Even if they want to breastfeed, many mothers find it difficult due to the physical and emotional strain of living in a warzone: “The mother is very stressed and can’t find much food herself so cannot produce so much milk,” Meneghetti said.
One of the mothers from Mosul told the doctors she had no option but to feed her baby sugar dissolved in water, yogurt, or a mixture of flour and water.
“All of this is because of Daesh (Islamic State),” said another mother, keeping vigil over her emaciated baby.
Some of the babies come from villages that were retaken from Islamic State months ago, pointing to a wider trend of food insecurity.
On average, more than half the patients seen in the emergency room of the MSF hospital are under the age of 15, partly because there is a shortage of pediatricians in the area, so many children are referred there.
Signs on the doors of the portacabins that house different wards prohibit visitors from entering with weapons.
The pediatric ward is so full there are two patients to each bed, and most of the women’s wing is taken up by children recovering from war injuries such as broken limbs, burns and shrapnel.
Many babies are brought to the hospital with respiratory problems such as bronchiolitis and pneumonia -– most of them from camps for the displaced, where cramped conditions enable viruses to spread.
Two children buried under blankets are suffering from birth asphyxia which occurs when a baby’s brain and other organs do not get enough oxygen before, during or immediately after being born.
Meneghetti said their mothers had probably needed a surgical birth but were unable to reach a hospital so delivered at home and experienced complications.
Lying listless on another bed is a boy who was wounded by shrapnel when his father picked up a box of explosives, intending to move the danger away.
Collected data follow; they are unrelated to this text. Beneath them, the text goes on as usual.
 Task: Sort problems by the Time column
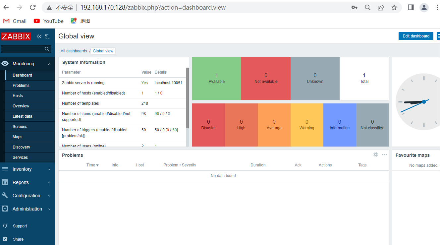92,165
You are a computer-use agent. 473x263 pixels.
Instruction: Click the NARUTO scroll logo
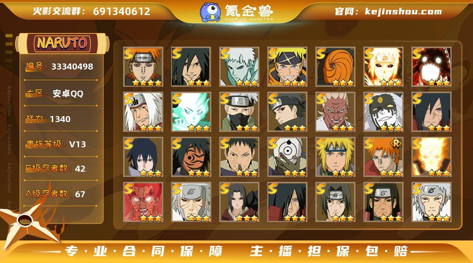tap(62, 43)
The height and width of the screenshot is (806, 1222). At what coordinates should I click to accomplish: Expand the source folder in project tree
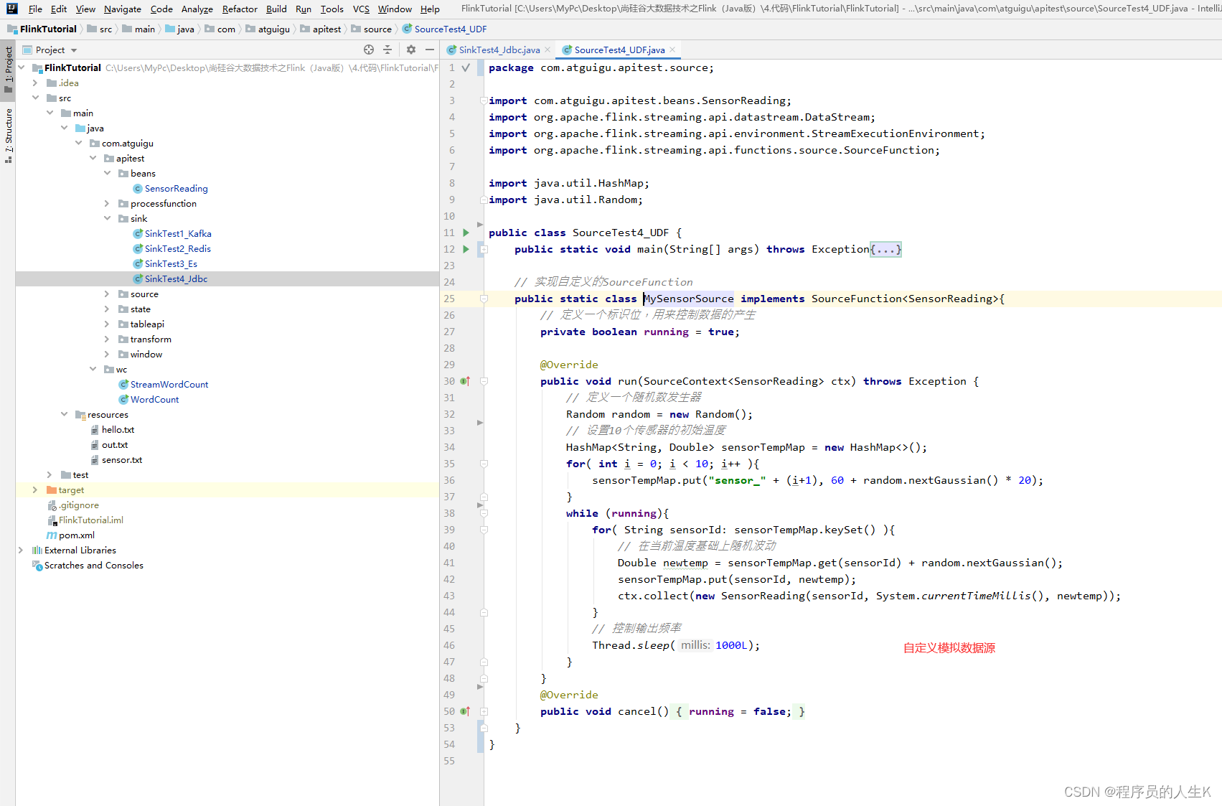[x=107, y=294]
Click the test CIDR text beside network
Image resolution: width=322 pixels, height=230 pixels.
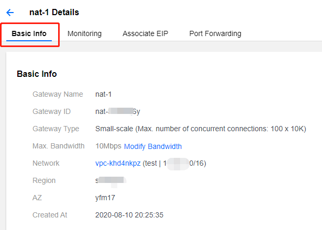(174, 164)
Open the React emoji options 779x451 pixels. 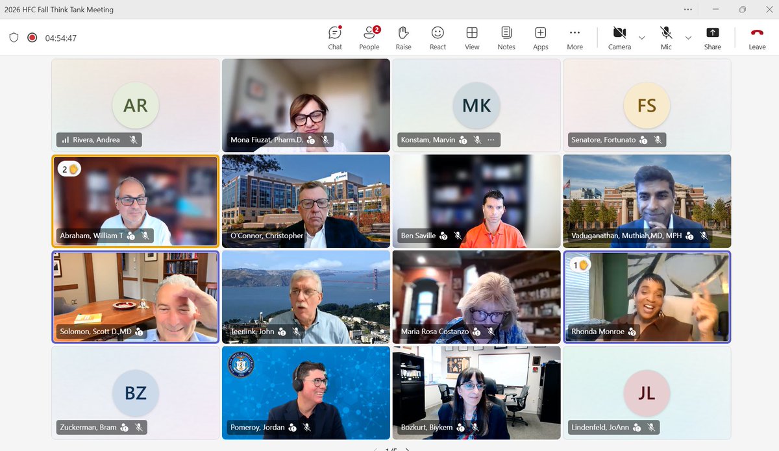point(438,38)
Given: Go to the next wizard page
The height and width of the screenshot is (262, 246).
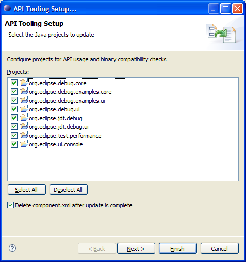Looking at the screenshot, I should click(136, 249).
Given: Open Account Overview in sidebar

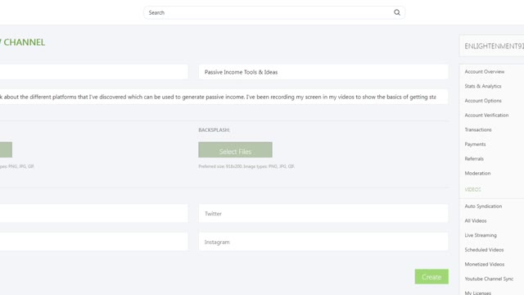Looking at the screenshot, I should tap(484, 71).
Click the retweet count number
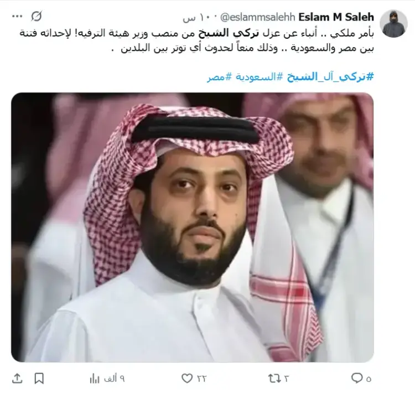This screenshot has height=393, width=415. pyautogui.click(x=286, y=379)
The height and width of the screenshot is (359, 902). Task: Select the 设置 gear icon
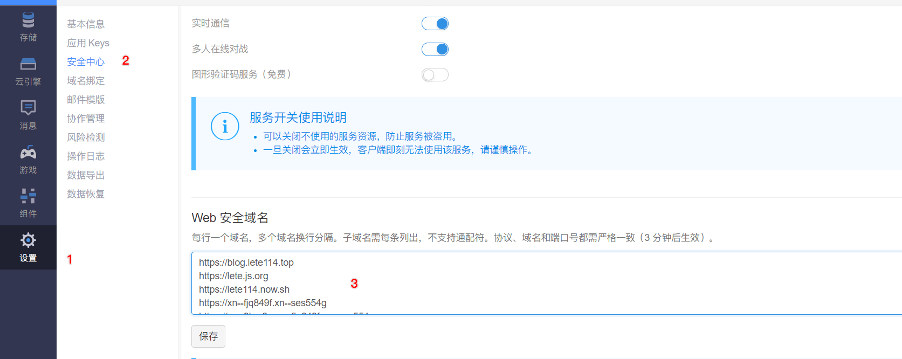(28, 240)
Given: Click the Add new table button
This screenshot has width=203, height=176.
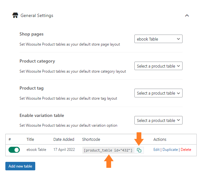Looking at the screenshot, I should click(x=20, y=166).
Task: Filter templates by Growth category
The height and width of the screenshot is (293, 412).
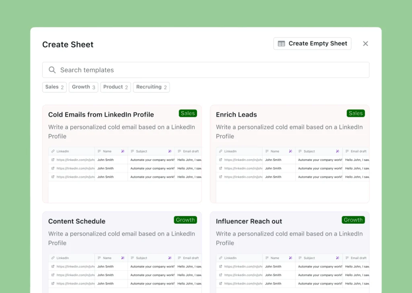Action: pyautogui.click(x=83, y=87)
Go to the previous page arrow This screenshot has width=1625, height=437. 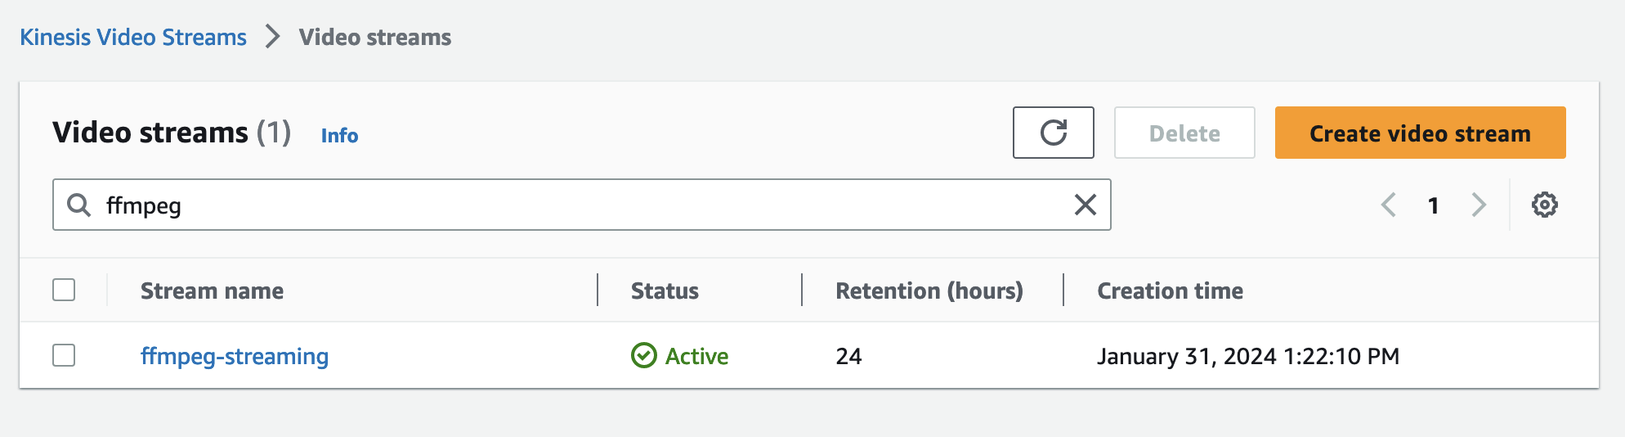click(x=1388, y=205)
It blew up in his hands, wounding them both along with several other family members.
The expression on eight-year-old Dua Nawaf’s face is haunting.
The girl suffered burns to the head and hands in an airstrike by the U.S.-led coalition that killed more than 100 people in the Mosul Jadida district last month, including both her parents.
“The family told me this morning that she (Dua) had some problems, especially in the night, so we are organising a mental health (assessment) for her,” Meneghetti said, reaching into her pocket for a balloon, which she inflated and gave to the girl.
Only the faintest hint of a smile appeared on Dua’s face.